About this exercise: In the listing below, start your output at the line with "Task: Open top Advanced Options tab" and end it after the line with "Viewport: 1284px width, 567px height.", copying every line exactly.

Given records:
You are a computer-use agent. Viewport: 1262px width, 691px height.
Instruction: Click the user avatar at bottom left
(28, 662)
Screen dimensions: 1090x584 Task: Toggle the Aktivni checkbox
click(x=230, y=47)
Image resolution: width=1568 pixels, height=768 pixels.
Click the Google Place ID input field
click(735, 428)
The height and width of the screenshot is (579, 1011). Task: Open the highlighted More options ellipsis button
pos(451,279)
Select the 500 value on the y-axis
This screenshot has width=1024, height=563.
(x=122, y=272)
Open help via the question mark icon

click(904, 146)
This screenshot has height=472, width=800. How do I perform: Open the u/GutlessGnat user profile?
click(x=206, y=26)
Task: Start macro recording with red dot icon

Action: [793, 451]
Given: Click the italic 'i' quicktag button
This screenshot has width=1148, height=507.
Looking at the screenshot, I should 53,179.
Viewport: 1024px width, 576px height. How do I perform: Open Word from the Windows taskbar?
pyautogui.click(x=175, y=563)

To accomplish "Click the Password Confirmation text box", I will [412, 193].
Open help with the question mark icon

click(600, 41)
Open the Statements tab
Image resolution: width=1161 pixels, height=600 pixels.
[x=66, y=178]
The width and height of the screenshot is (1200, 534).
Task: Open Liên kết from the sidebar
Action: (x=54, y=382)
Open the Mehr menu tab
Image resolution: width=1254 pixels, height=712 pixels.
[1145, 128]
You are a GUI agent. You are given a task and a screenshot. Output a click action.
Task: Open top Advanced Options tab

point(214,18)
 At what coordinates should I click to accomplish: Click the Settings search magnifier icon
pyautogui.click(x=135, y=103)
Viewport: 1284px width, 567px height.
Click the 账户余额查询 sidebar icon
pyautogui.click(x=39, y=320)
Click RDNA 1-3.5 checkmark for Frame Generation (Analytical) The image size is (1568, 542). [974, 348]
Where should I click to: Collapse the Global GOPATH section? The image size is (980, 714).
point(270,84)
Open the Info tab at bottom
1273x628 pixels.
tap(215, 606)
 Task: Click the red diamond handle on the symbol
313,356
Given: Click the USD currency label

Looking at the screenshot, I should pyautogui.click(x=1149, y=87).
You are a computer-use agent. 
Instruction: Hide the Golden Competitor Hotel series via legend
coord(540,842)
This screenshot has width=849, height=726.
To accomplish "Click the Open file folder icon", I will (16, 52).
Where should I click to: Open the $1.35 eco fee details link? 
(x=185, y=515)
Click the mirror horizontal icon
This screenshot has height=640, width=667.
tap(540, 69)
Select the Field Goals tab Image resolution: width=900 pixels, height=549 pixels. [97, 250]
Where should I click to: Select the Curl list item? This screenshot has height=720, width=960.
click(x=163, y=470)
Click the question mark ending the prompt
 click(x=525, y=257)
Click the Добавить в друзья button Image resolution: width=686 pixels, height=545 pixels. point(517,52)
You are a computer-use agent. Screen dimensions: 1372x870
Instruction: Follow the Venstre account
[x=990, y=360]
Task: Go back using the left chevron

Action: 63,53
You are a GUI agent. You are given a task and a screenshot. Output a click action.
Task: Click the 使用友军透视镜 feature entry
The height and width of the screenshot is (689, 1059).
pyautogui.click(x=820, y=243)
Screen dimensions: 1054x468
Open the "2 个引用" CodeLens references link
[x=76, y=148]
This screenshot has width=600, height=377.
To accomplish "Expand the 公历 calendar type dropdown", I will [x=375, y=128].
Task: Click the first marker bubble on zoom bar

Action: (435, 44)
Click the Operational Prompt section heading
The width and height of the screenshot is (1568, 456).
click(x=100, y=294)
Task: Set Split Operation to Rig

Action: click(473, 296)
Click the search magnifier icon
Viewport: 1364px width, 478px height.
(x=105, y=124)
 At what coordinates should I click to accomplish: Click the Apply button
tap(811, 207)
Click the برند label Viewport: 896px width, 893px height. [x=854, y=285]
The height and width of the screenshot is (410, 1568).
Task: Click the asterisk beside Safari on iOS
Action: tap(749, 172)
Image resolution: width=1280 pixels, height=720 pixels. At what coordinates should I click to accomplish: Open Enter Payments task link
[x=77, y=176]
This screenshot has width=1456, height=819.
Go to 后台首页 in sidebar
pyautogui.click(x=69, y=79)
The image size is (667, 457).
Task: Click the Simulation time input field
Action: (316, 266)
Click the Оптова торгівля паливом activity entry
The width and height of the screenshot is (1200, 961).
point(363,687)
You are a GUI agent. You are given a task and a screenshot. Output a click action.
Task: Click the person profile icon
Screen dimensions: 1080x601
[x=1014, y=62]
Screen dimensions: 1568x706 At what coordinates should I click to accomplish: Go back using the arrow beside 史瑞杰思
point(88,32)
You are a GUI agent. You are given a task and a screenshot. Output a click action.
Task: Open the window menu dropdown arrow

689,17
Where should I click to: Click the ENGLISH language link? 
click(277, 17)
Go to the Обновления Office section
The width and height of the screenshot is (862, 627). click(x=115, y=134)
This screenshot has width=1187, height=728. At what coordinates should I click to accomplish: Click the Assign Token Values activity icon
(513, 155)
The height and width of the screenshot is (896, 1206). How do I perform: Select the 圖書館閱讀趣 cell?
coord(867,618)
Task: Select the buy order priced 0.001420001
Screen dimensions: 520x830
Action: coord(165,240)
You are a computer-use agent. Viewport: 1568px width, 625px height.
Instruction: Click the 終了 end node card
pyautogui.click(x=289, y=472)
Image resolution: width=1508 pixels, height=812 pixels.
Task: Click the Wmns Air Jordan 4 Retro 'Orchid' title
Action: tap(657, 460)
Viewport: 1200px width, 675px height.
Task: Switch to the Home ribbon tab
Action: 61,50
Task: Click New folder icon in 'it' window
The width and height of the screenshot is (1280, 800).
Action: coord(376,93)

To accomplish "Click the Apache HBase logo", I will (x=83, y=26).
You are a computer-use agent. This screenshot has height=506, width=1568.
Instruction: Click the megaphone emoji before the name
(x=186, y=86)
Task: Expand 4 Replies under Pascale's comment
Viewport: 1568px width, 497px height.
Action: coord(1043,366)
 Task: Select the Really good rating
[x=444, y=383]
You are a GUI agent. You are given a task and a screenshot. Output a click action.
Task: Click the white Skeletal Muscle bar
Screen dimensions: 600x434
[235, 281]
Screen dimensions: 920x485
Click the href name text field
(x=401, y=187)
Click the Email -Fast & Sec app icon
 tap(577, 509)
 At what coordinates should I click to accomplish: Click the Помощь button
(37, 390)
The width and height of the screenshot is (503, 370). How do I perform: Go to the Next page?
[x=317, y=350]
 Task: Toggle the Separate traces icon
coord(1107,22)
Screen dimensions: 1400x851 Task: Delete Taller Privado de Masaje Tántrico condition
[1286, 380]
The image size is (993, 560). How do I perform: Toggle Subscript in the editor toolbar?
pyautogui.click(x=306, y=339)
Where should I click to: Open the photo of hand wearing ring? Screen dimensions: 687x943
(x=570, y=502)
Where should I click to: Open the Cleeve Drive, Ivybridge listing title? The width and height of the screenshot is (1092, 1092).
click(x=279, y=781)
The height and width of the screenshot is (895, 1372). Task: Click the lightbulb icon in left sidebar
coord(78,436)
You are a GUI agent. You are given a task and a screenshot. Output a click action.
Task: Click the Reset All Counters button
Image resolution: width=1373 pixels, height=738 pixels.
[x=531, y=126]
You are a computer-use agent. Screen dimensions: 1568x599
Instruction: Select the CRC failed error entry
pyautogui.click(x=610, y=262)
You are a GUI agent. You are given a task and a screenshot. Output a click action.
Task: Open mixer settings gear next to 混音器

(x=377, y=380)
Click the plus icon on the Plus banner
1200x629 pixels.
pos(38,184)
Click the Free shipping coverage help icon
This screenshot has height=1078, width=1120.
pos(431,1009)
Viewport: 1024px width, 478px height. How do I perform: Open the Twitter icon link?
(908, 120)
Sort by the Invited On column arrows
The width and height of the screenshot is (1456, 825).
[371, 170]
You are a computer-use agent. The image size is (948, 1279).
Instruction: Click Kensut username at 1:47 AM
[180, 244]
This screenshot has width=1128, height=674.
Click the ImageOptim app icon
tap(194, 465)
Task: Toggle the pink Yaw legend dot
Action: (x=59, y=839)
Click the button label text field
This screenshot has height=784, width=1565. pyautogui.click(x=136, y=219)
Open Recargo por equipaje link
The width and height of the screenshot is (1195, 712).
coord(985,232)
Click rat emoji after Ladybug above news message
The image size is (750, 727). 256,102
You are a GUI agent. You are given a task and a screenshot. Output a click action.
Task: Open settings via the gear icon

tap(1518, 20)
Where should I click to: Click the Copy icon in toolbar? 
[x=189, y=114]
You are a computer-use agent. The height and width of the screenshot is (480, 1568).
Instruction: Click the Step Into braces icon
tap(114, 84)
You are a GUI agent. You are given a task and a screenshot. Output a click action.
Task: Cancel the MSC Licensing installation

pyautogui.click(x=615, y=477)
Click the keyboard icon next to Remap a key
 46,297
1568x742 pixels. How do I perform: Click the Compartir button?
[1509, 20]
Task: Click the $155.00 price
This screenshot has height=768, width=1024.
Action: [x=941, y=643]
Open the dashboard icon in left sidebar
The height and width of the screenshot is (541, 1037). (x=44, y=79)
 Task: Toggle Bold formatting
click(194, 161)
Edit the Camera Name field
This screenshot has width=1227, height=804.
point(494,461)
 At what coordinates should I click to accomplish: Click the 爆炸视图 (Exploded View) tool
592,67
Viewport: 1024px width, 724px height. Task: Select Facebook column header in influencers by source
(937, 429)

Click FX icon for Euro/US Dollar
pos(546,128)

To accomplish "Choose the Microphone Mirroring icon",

Task solution:
Task: Open top Advanced Options tab

point(214,18)
 At what coordinates should I click to accomplish: Click the Settings search magnifier icon
pyautogui.click(x=135, y=103)
Viewport: 1284px width, 567px height.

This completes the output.